Lukas also positively reviews the actions of Polish American Congress and American Polonia with regards to their anti-communist attitude although he notes that overall the Polonia failed to significantly influence American government policy towards Poland. Polonia's disappointment with Democrats under Truman impacted the domestic American politics from "an enlarged Polish [[1946 United States elections|vote for the Republicans in [November] 1946]], helping them to gain control of Congress".

== Reception ==
The book received several academic reviews in 1983.

Mieczysław B. Biskupski reviewed the book for The Russian Review. He noted that both books in the series exhibit "the author's thorough and enterprising use of sources, conciseness of style, and dispassionate analysis". Biskupski acknowledges that there are "a number of minor flaws in this otherwise fine book" but concludes that "Lukas has produced a brief, tightly-focused account of the first years of post-war American-Polish relations" that "fills a considerable gap" in relevant literature.

J. M. Jackson wrote about the book for the International Affairs. Jackson writes that the book is "an adequate account of the course of postwar relations" between Poland and the US, and the factors influencing American policies. He also notes that the book attempts to speculate on "whether different policies on the part of the United States could have made any significant difference" to the course of history and the Cold War; something that Lukas thinks might have been possible, but Jackson feels is "more doubtful".

George J. Lerski reviewing the book for The American Historical Review called it a professional monography in the field of Polish-American relations and an "important and well-documented study" praising the author for "his impeccable research in primary and secondary sources". He notes that there are occasional minor errors in the work (in particular, "insufficient familiarity with the Polish political spectrum"), or places he would have "disagreements... of a minor character", and concludes that "this is an important contribution toward a better understanding of post-war events in that terra incognita of American historiography".

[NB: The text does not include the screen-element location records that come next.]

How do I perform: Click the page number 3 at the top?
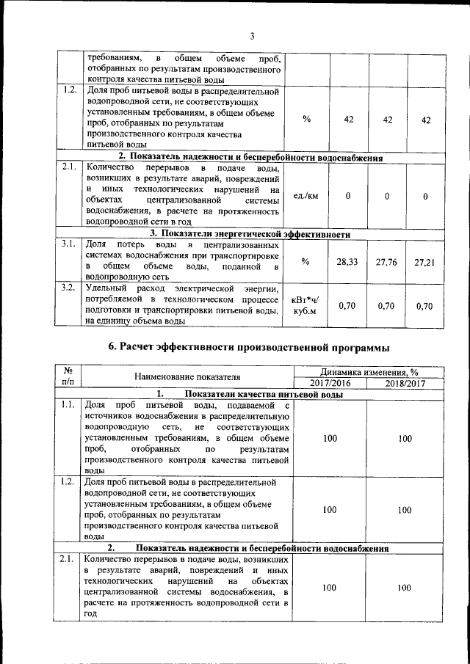pos(251,36)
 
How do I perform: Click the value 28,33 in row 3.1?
pos(347,261)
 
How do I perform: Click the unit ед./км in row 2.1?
pos(306,196)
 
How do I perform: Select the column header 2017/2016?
pos(329,384)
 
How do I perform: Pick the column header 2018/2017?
pos(405,384)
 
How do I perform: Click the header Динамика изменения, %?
pos(367,373)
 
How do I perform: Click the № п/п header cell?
pos(68,378)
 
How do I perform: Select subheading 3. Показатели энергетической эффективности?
pos(250,234)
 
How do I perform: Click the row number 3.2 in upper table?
pos(69,288)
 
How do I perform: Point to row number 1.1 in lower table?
pos(68,405)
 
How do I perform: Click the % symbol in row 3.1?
pos(306,261)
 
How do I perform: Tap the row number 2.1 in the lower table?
pos(68,559)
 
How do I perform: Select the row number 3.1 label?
pos(69,244)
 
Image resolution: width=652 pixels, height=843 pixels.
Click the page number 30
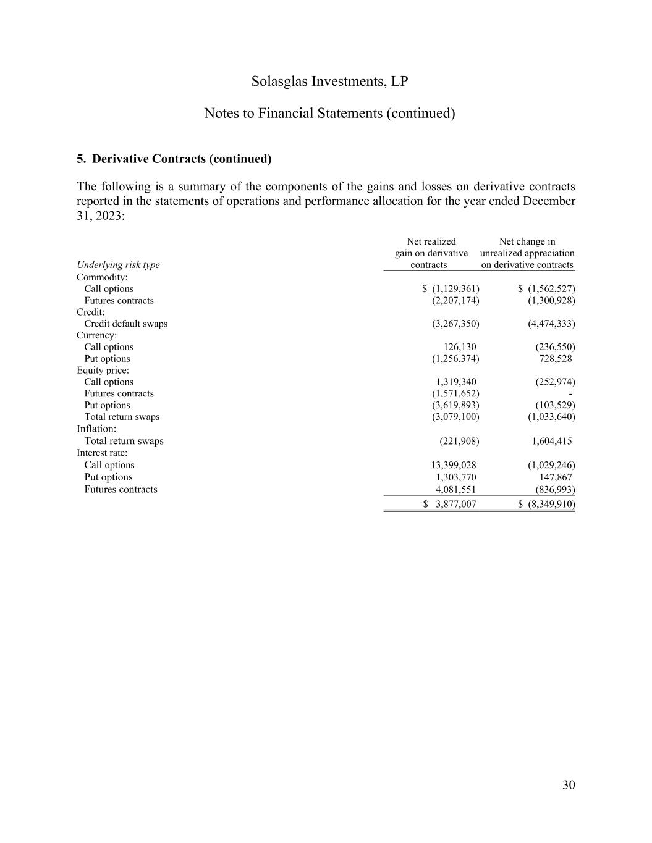(569, 785)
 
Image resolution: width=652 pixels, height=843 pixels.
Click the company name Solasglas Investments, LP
(330, 82)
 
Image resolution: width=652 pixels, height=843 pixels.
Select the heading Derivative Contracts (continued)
(174, 159)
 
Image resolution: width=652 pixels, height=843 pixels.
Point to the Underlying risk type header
(118, 265)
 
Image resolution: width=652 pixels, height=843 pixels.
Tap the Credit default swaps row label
(125, 324)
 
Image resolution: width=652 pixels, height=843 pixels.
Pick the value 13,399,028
(453, 465)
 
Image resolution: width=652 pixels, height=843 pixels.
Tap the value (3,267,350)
(455, 324)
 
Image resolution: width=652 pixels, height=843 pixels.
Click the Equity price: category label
(103, 371)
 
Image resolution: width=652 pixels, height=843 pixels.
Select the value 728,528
(555, 359)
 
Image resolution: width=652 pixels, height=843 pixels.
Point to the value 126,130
(460, 347)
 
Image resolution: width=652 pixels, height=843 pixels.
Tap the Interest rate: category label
(102, 453)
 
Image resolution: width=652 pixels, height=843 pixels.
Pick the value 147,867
(555, 477)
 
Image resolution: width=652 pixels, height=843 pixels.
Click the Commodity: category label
(102, 277)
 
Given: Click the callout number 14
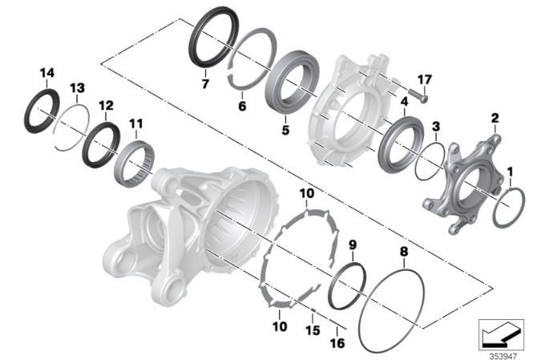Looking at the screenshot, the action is click(x=47, y=73).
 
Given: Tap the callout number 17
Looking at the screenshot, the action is click(x=425, y=79).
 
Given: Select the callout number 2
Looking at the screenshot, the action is click(x=495, y=118).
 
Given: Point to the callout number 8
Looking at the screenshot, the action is click(x=404, y=252).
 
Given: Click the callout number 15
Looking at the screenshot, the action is click(x=313, y=330).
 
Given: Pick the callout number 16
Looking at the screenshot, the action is click(x=337, y=343).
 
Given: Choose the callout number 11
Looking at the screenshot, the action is click(x=136, y=123).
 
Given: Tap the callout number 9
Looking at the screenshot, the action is click(x=353, y=244).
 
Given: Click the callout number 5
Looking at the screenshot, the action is click(x=285, y=130).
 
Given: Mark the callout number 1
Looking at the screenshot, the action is click(x=510, y=172).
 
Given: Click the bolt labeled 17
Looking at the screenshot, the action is click(x=418, y=95).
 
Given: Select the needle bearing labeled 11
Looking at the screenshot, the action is click(x=134, y=164).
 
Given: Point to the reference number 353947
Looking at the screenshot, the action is click(x=503, y=356).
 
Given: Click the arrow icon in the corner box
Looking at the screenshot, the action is click(x=501, y=336).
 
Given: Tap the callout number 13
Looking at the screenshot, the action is click(x=77, y=88).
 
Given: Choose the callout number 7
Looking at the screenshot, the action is click(x=205, y=83).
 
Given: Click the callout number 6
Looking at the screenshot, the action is click(x=242, y=106).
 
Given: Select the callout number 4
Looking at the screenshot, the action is click(x=404, y=102).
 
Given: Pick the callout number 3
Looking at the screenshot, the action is click(x=436, y=127).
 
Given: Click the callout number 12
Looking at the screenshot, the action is click(x=106, y=106).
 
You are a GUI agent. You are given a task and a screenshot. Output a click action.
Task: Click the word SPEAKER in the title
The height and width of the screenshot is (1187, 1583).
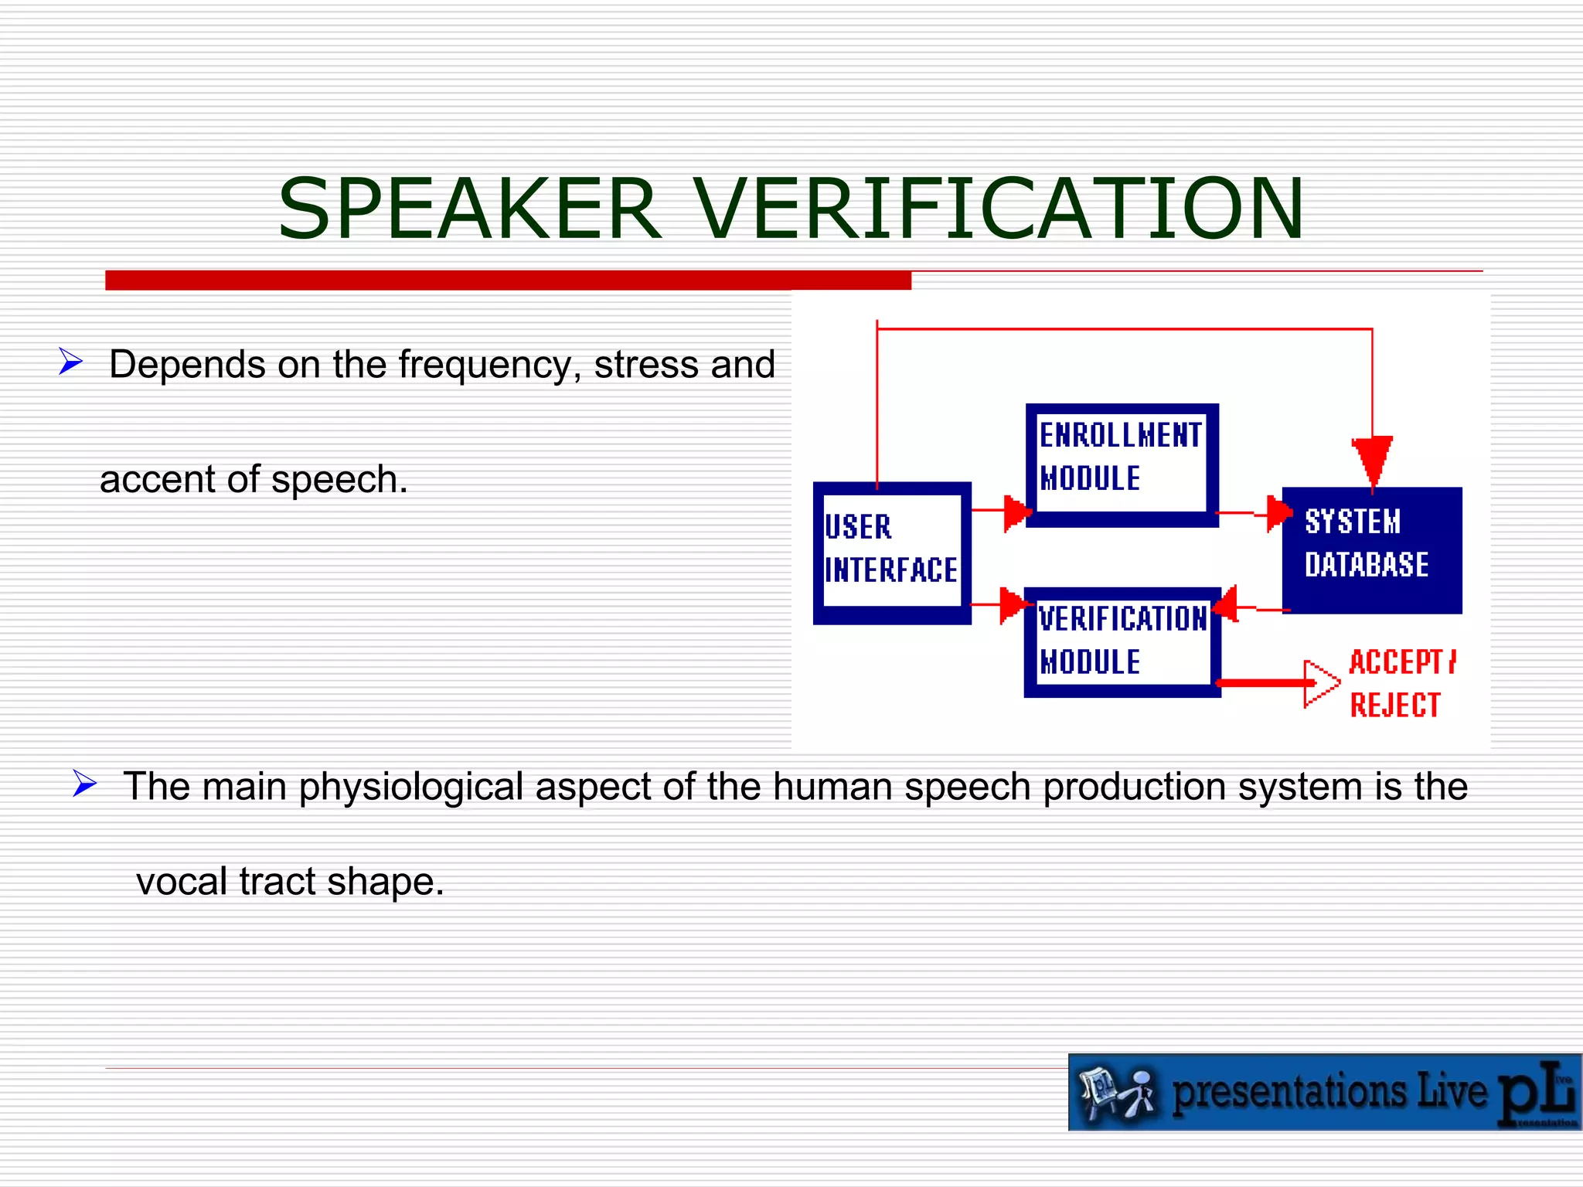click(469, 209)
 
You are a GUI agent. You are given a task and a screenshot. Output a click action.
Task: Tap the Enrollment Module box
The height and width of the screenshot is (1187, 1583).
click(1121, 464)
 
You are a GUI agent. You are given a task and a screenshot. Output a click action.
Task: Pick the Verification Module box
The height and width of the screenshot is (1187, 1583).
click(1122, 641)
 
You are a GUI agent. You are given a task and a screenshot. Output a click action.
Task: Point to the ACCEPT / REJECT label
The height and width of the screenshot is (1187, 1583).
click(1401, 683)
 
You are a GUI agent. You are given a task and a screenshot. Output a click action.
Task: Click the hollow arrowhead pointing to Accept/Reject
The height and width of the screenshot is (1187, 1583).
click(1320, 683)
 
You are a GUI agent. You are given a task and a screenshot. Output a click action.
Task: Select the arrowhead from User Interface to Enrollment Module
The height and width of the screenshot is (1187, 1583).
click(1016, 512)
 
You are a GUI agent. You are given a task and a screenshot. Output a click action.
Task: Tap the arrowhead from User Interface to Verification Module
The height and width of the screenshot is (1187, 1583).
click(1013, 604)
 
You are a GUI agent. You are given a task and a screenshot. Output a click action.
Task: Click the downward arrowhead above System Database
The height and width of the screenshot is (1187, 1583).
click(1372, 461)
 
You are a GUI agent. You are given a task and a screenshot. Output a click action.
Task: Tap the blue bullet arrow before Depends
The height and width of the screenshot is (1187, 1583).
click(70, 361)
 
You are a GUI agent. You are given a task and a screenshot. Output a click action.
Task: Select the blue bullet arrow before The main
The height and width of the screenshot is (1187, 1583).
click(84, 783)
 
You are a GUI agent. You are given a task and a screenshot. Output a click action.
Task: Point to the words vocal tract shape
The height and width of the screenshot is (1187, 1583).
click(290, 882)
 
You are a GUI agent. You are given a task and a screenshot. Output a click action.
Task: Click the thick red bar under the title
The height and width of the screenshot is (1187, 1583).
click(508, 280)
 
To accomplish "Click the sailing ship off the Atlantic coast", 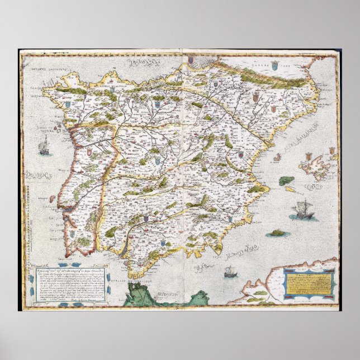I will [x=42, y=148].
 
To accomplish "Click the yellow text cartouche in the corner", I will [x=309, y=283].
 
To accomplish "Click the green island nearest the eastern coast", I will [x=286, y=181].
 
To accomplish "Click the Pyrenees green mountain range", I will [x=263, y=78].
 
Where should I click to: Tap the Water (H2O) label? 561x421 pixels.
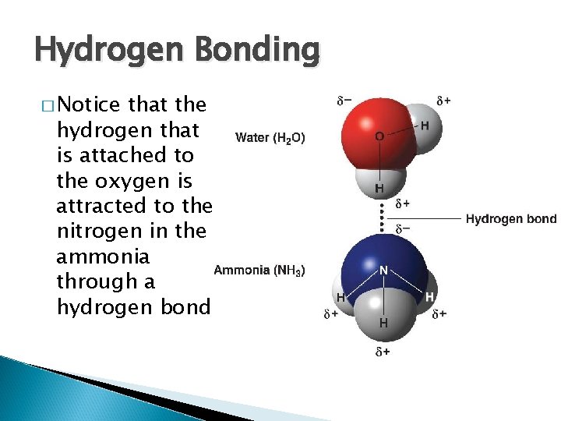[x=270, y=138]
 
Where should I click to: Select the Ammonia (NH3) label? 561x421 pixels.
[x=259, y=271]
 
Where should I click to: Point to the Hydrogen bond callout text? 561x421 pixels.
[x=511, y=219]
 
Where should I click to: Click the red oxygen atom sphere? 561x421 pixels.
[x=369, y=133]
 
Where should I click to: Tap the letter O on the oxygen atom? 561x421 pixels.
[x=379, y=136]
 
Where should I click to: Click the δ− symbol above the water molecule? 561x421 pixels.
[x=344, y=101]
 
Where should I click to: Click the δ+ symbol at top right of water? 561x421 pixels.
[x=444, y=101]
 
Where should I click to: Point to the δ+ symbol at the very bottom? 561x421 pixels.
[x=383, y=352]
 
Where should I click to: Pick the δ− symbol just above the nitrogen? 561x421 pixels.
[x=403, y=229]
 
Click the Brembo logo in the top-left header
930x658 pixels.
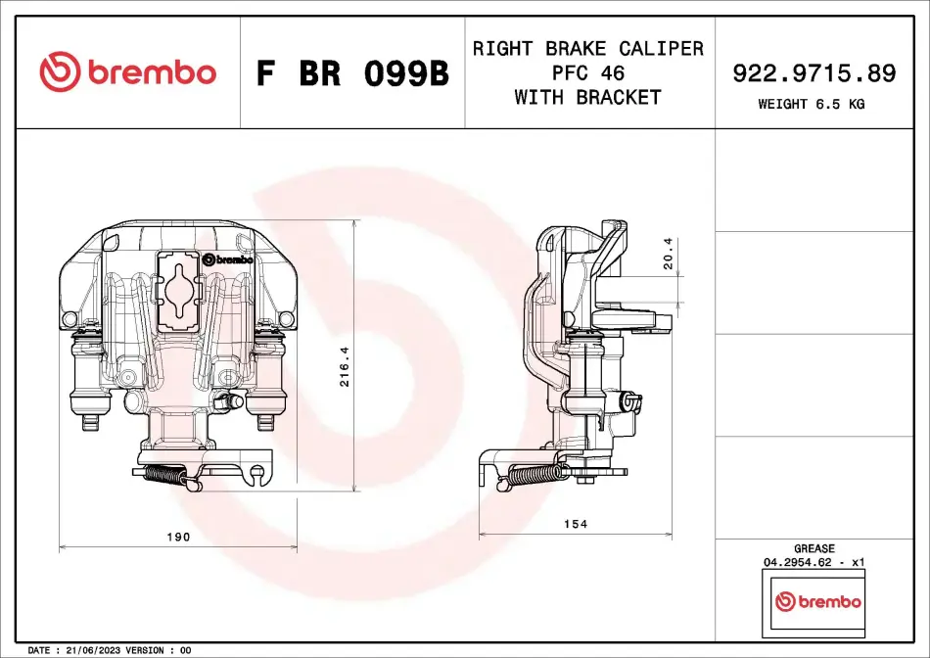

Eduard Mark reviewed it for The Journal of but History. He noted that the book has "considerable merit" and that the author "writes clearly, and his narrative is easily followed," although he writes that Lukas work would benefit more from engaging with literature on Soviet policy (in particular, Vojtech Mastny's), which Mark thought led Lukas to overestimate what the United States might have achieved had it tried harder to retain some control over Poland in its sphere of influence. Mark notes that Lukas important contribution is that he successfully demonstrates how Poland's importance continued to wane throughout the war and afterwar years for American policymakers.

David S. Mason reviewed the book for the Slavic Review. Mason's assessment was that "while the book adds little to our understanding of Poland's role in the development of the Cold War, it presents a thorough overview of the period written in a lively and engaging style and illustrated with delightful anecdotes".